■ Document section:
<<<<

They never taught me in seminary that I could have so much fun in Bible study. Now, in seminary, I would not readily associate “fun” with “Intro to New Testament,” but here at Broadmoor, Disciple Bible Study has been amazing! I was kind of left scratching my head when I saw the sign up sheet for Romans and 32 people wanted to spend two hours each Tuesday night studying Romans, and I will never forget it.
They never taught me in seminary that the Transformation class would be the people I lead on Sunday mornings and leaned on Friday nights. They never taught me in seminary that emotions find you in the strangest of places, like when I came home after bowling with the youth group and all I could do is cry because I was going to miss them so much. They never taught me in seminary that I would be entertaining angels unaware. There are angels among us here this morning, who always knew by the power of the Holy Spirit, the precise time to send a card or a gift or to show up at the house with flowers. I feel that I am still preaching because of God’s grace and your hospitality. Now, they did teach me in seminary that Christ is the foundation of the church, but they failed to mention the kind of steadfast foundation your spouse would be. If you haven’t figured it out yet, Christie is an amazing person. I’ve never played the lottery. I don’t have to. I’ve already won it. And besides, playing the lottery is frowned upon in the Book of Discipline.

>>>>

■ Exercise description: Decide whether each statement agrees with the passage above, answering yes or no and quoting the words from the passage that settle it. (a) Thirty-two people signed up to study Romans. (b) The speaker plays the lottery now and then. (c) The Transformation class is the group the speaker leads on Tuesday nights.

■ Record extracts:
<<<<

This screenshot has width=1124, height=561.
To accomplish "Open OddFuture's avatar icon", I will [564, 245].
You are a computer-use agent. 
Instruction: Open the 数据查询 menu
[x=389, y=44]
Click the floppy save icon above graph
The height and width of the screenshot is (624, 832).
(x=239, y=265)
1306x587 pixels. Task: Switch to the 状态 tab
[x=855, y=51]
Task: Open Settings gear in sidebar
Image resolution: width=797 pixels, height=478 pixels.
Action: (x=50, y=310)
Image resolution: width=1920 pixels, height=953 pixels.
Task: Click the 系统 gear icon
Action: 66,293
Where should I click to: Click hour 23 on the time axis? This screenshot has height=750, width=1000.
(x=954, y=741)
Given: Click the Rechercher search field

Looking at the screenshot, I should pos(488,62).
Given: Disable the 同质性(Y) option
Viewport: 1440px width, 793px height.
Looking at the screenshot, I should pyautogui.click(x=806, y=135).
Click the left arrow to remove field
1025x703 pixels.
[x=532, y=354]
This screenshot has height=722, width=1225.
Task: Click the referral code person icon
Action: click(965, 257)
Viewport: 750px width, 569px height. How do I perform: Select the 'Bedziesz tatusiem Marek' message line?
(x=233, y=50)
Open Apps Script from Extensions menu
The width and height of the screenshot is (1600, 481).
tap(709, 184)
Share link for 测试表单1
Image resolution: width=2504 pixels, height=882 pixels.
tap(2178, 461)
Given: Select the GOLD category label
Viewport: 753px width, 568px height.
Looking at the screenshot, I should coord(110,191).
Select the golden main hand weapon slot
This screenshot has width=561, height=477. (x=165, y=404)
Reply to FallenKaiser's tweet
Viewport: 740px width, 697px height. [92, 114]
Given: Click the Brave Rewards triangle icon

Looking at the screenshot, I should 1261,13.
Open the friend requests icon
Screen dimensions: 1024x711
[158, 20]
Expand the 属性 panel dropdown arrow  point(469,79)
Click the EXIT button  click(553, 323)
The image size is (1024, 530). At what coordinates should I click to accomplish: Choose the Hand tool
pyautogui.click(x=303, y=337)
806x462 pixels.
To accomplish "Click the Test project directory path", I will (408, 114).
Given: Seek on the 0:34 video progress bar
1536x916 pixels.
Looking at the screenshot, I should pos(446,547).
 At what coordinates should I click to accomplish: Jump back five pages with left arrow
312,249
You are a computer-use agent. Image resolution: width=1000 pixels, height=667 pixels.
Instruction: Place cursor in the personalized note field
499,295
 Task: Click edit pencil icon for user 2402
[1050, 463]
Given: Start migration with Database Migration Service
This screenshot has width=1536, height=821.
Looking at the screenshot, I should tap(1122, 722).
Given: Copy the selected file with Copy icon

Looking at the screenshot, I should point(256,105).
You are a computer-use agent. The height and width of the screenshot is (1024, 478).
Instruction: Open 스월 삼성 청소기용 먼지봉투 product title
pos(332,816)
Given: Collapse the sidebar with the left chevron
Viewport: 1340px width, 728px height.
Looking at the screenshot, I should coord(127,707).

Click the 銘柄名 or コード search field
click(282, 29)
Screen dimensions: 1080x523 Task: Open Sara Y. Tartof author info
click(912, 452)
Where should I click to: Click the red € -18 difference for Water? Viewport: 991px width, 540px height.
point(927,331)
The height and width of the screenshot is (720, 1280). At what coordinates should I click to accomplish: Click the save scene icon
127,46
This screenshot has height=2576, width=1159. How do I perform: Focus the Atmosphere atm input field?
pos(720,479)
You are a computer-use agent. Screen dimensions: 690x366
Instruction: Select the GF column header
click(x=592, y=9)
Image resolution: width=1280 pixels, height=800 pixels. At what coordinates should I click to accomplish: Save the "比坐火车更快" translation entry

>>>>

■ Result of this exercise:
(a) Yes: "32 people wanted to spend two hours each Tuesday night studying Romans"
(b) No: "I’ve never played the lottery."
(c) No: "the Transformation class would be the people I lead on Sunday mornings and leaned on Friday nights"